Em coletiva, Jerônimo afirmou que ainda não há prazo para anunciar o nome do vice, alegando prioridade na montagem das chapas proporcionais. A fala, no entanto, irritou setores do MDB, que cobram respeito ao espaço ocupado pelo partido no governo.
Recado direto e pressão pública
A resposta veio de forma pública. Em comentário no Instagram do portal Bahia.ba, Geddel mandou um recado direto:
“É um direito do governador estabelecer seus prazos e suas conveniências, como sei que ele reconhece que é um direito nosso estabelecer nossos prazos e nossas conveniências.
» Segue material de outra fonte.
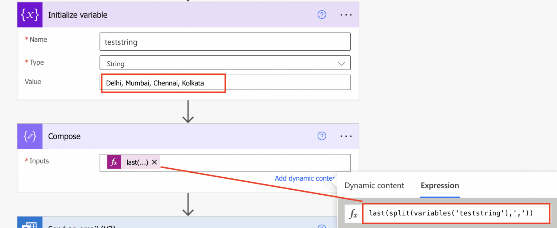Open help for Initialize variable
Screen dimensions: 557x228
tap(322, 14)
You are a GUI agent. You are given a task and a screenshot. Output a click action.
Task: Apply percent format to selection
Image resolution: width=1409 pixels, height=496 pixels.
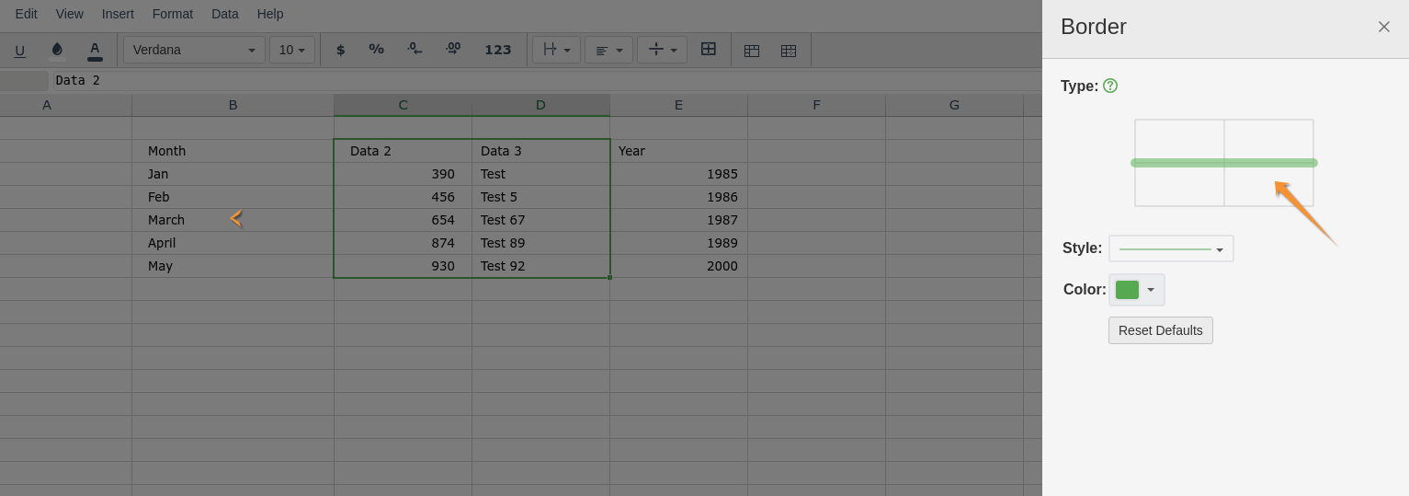[x=376, y=50]
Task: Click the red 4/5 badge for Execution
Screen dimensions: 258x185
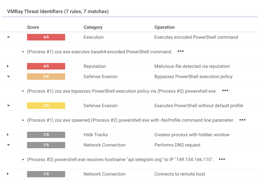Action: [46, 37]
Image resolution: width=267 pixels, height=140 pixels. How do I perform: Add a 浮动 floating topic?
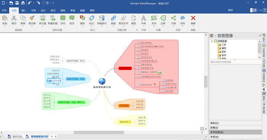pos(63,20)
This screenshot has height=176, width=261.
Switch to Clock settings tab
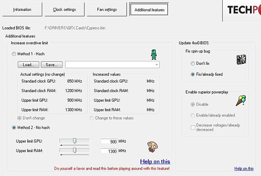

Nosso tempo está chegando.”
Nos bastidores, a leitura é de que o MDB começa a preparar o terreno para endurecer a negociação, ou até rever sua permanência na base.
Geraldo Júnior vira símbolo da crise
O centro do impasse é o vice-governador Geraldo Júnior (MDB), cuja permanência na chapa é defendida pelo partido, mas colocada em dúvida dentro do próprio grupo governista.
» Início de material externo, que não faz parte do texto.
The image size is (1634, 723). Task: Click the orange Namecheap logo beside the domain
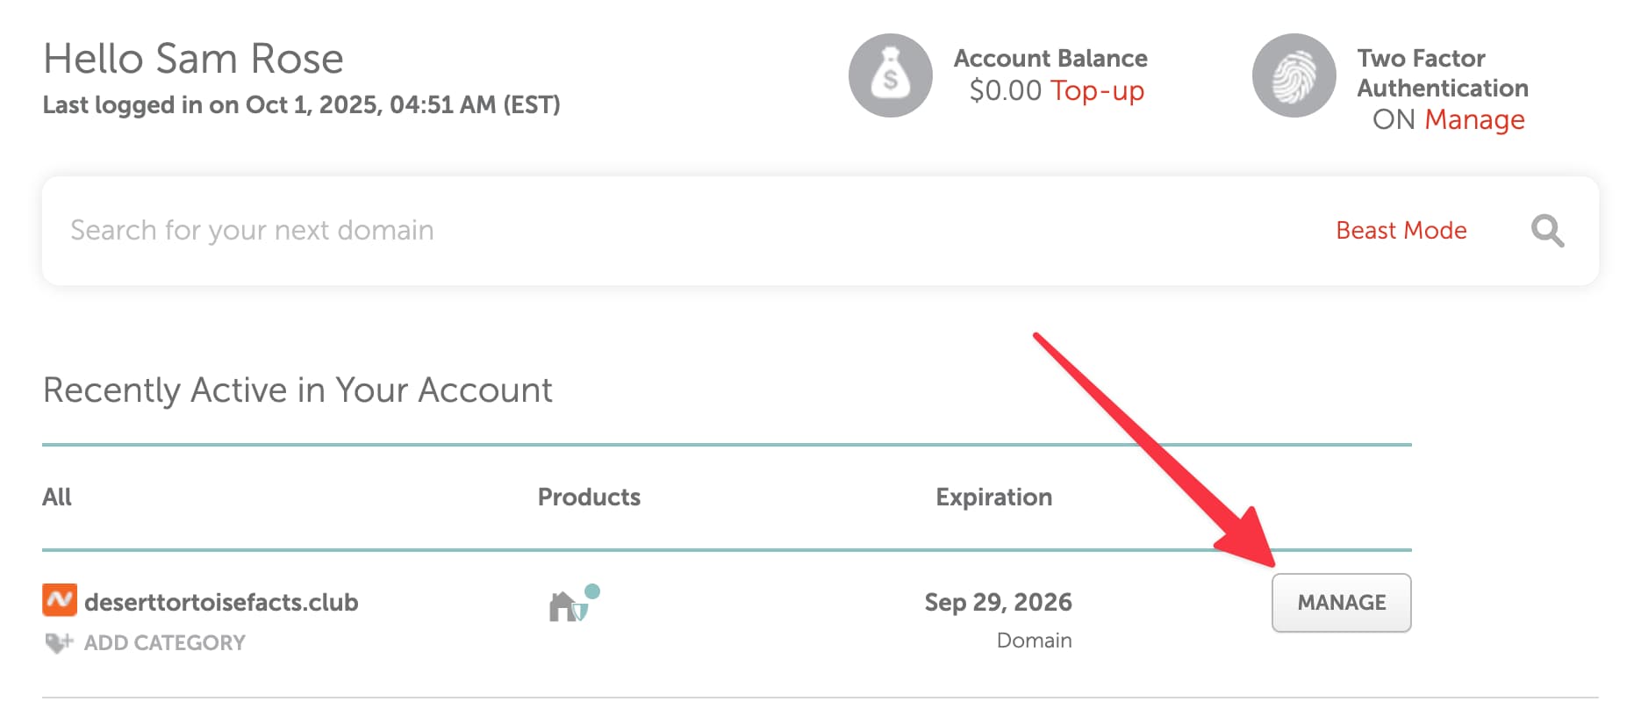point(60,601)
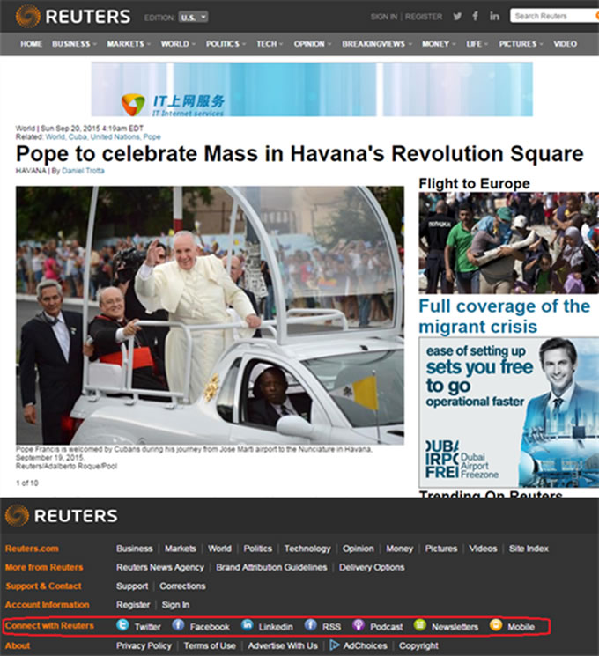
Task: Open Full coverage of migrant crisis link
Action: [505, 316]
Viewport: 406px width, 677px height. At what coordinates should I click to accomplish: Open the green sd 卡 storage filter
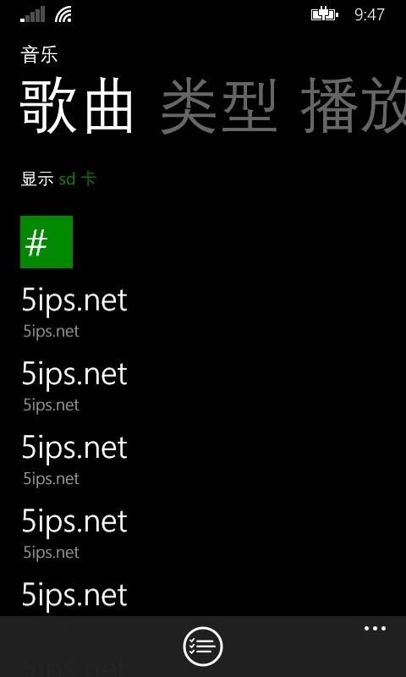[78, 179]
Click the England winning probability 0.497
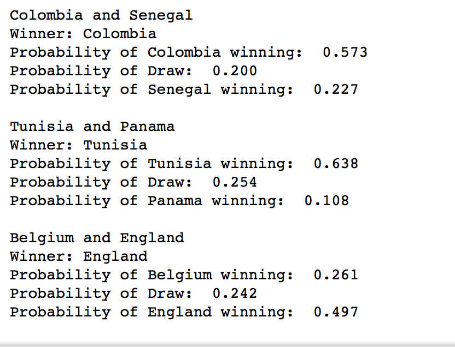455x347 pixels. [x=336, y=312]
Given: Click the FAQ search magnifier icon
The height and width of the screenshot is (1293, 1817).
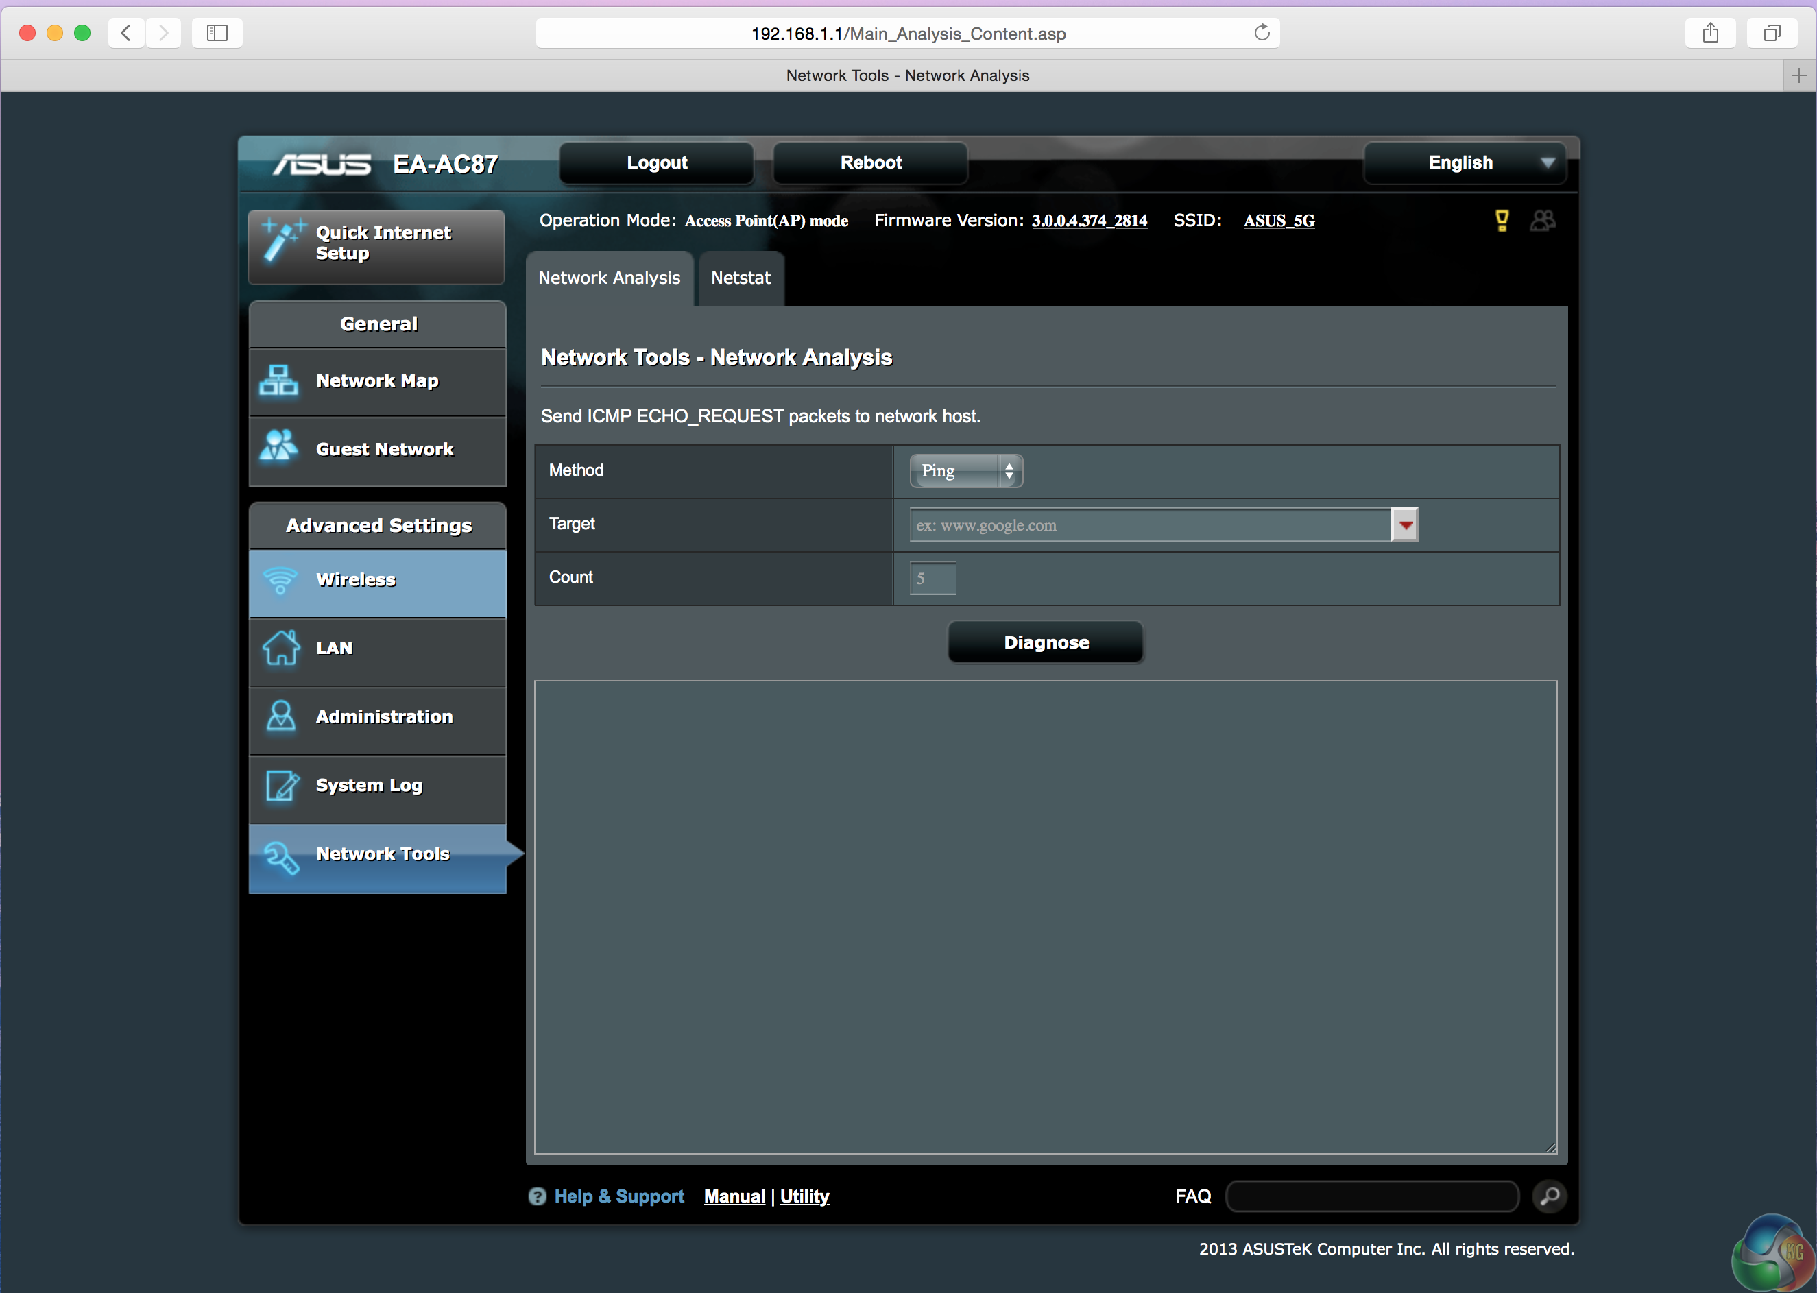Looking at the screenshot, I should (1549, 1196).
A demora na definição tem sido interpretada como desgaste político para Geraldo Júnior e sinal de enfraquecimento do MDB dentro da coalizão.
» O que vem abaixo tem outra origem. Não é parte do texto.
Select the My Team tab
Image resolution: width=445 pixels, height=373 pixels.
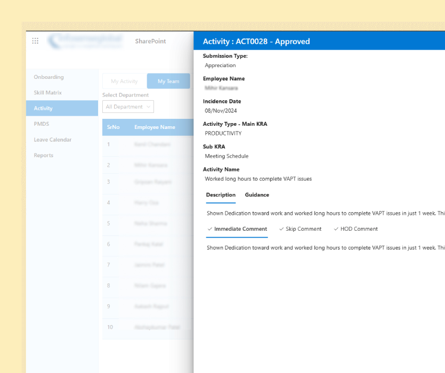tap(168, 81)
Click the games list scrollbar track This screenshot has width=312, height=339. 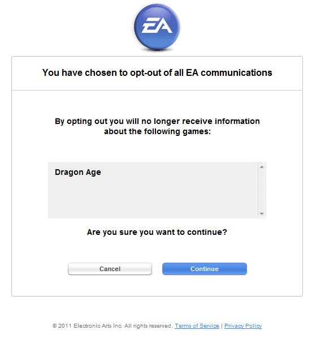(262, 190)
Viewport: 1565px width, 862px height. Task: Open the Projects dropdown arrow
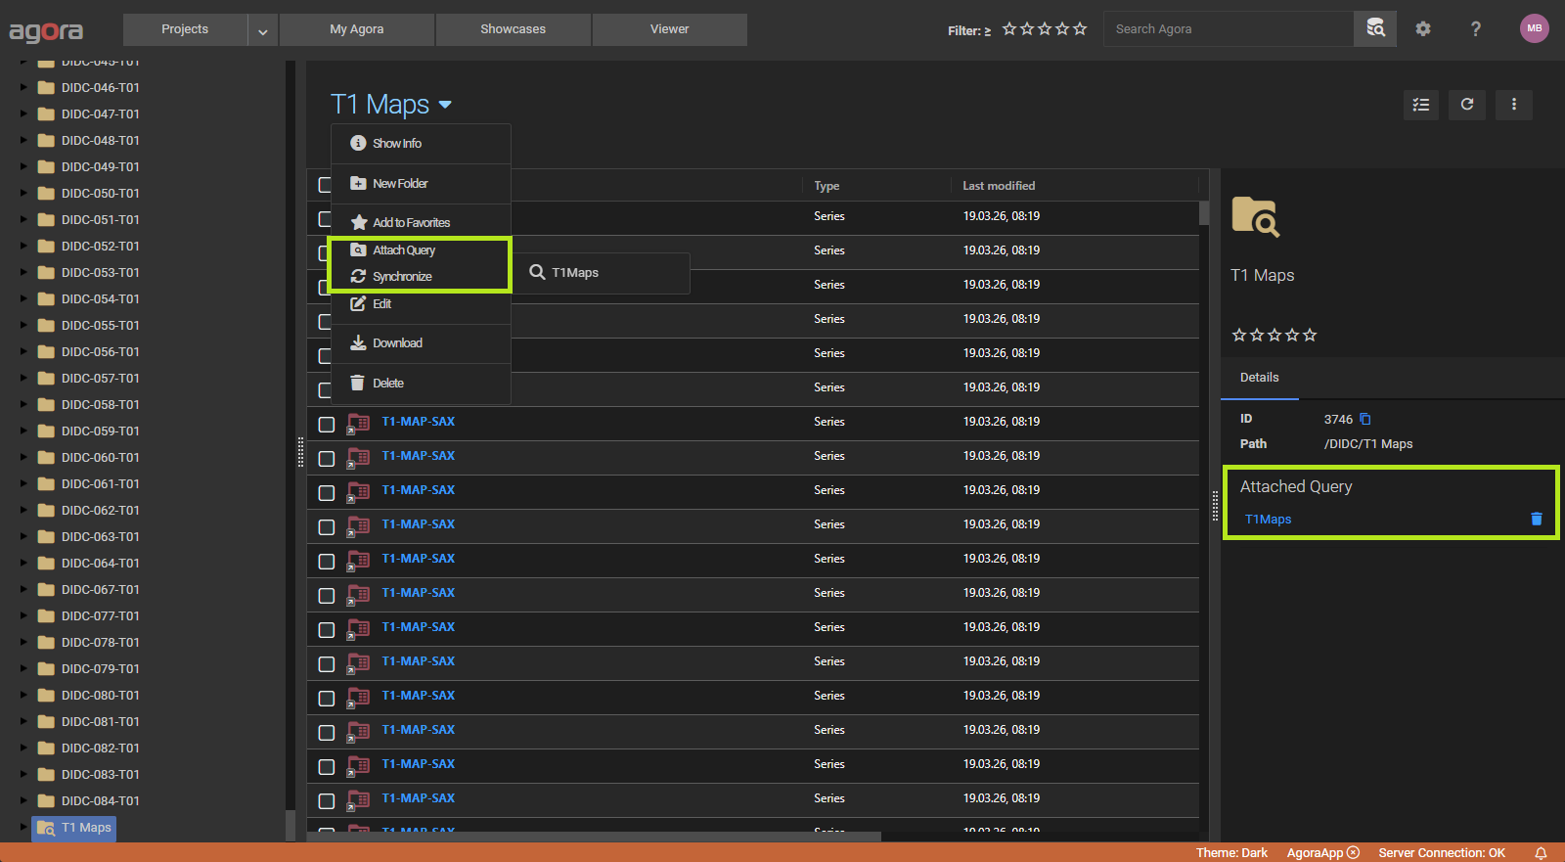tap(263, 30)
ACM Neto entra no jogo e amplia pressão
Do outro lado, o ex-prefeito de Salvador ACM Neto (União Brasil) aproveitou o momento para tensionar ainda mais o cenário.
Em entrevista à Rádio Metrópole, nesta quinta-feira, Neto elogiou o MDB e afirmou que o tratamento dado a Geraldo Júnior dentro do governo petista é “injusto”.
A declaração foi vista como uma tentativa clara de atrair o MDB ou, ao menos, aprofundar a crise na base de Jerônimo.
Base rachada e risco eleitoral
A indefinição sobre a vice ocorre em um momento delicado para o governo Jerônimo, que já enfrenta desgaste após anos de domínio político do PT na Bahia.
A avaliação interna é de que uma eventual saída do MDB pode comprometer seriamente o projeto de reeleição do PT no estado, enfraquecendo alianças e reduzindo capilaridade política no interior.